===== Texte =====

Liberté d’expérience encore avec Hélène Delprat (née en 1957) aux Grandes Locos : son installation « Vous êtes en train de m’enregistrer ? » (2024) renvoie la·e visiteur·se de tableaux en microphones en boucles enregistrées (issues en particulier du travail de l’artiste pour France Culture) : on y lit des phrases liées à des sons, du genre « If I was silent » couplé à un extrait de Beckett en anglais, ou bien « La réalité de Mickey n’est pas la nôtre » avec la voix de Bertrand Lavier répétant « Mickey est moche », etc. Il y a aussi le fantôme de la résistante d’origine juive Nicole Stéphane (1924-2007), amante de Sontag, productrice de Duras, à laquelle Delprat consacra un documentaire en 2018. On n’a, au sortir de ce labyrinthe, aucun doute d’avoir été enregistré·e.

=====

### Consigne 1:
Relevez toutes les personnes nommées dans le texte, dans l'ordre où elles apparaissent.
### Consigne 2:
Citez le passage du texte compris entre « Liberté d’expérience encore » et « d’avoir été enregistré·e. », ces deux bornes incluses.
Les lignes n'ont aucun rapport avec le texte.

===== Matériel d'étude =====

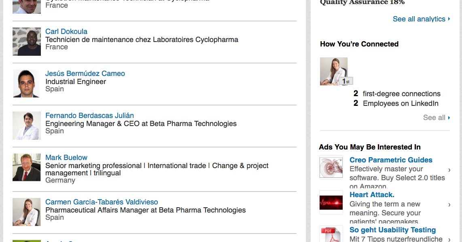Click the Heart Attack ad headline
This screenshot has height=242, width=462.
pyautogui.click(x=371, y=195)
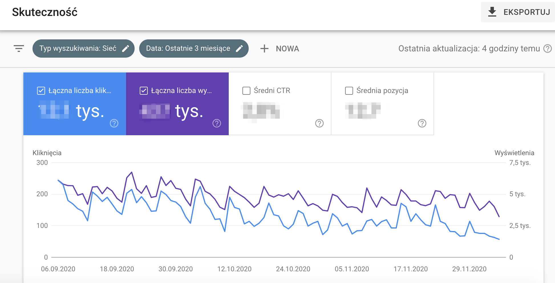Viewport: 555px width, 283px height.
Task: Open help icon on Średnia pozycja card
Action: pyautogui.click(x=422, y=123)
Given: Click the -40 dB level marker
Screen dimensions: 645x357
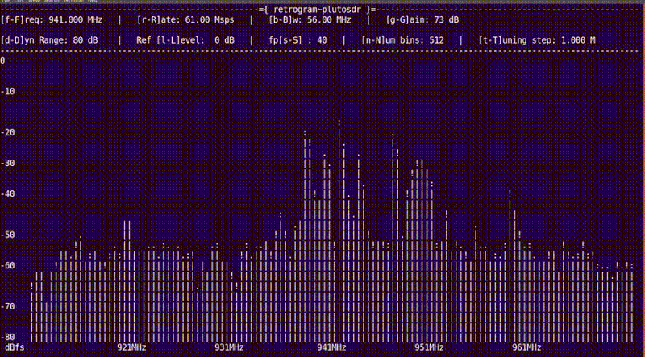Looking at the screenshot, I should click(x=8, y=193).
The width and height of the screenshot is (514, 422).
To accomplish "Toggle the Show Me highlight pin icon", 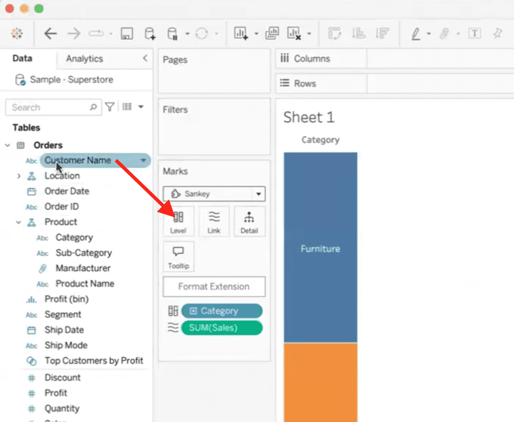I will click(497, 33).
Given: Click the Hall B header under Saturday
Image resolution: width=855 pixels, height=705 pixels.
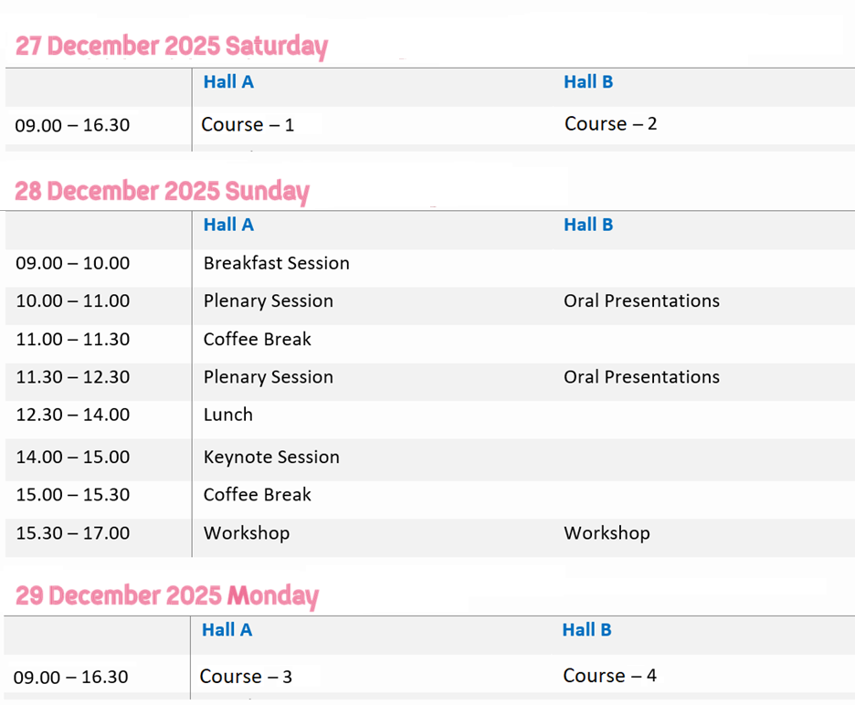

=====

### Zone de réponse 1:
Hélène Delprat, Beckett, Bertrand Lavier, Nicole Stéphane, Sontag, Duras

### Zone de réponse 2:
Liberté d’expérience encore avec Hélène Delprat (née en 1957) aux Grandes Locos : son installation « Vous êtes en train de m’enregistrer ? » (2024) renvoie la·e visiteur·se de tableaux en microphones en boucles enregistrées (issues en particulier du travail de l’artiste pour France Culture) : on y lit des phrases liées à des sons, du genre « If I was silent » couplé à un extrait de Beckett en anglais, ou bien « La réalité de Mickey n’est pas la nôtre » avec la voix de Bertrand Lavier répétant « Mickey est moche », etc. Il y a aussi le fantôme de la résistante d’origine juive Nicole Stéphane (1924-2007), amante de Sontag, productrice de Duras, à laquelle Delprat consacra un documentaire en 2018. On n’a, au sortir de ce labyrinthe, aucun doute d’avoir été enregistré·e.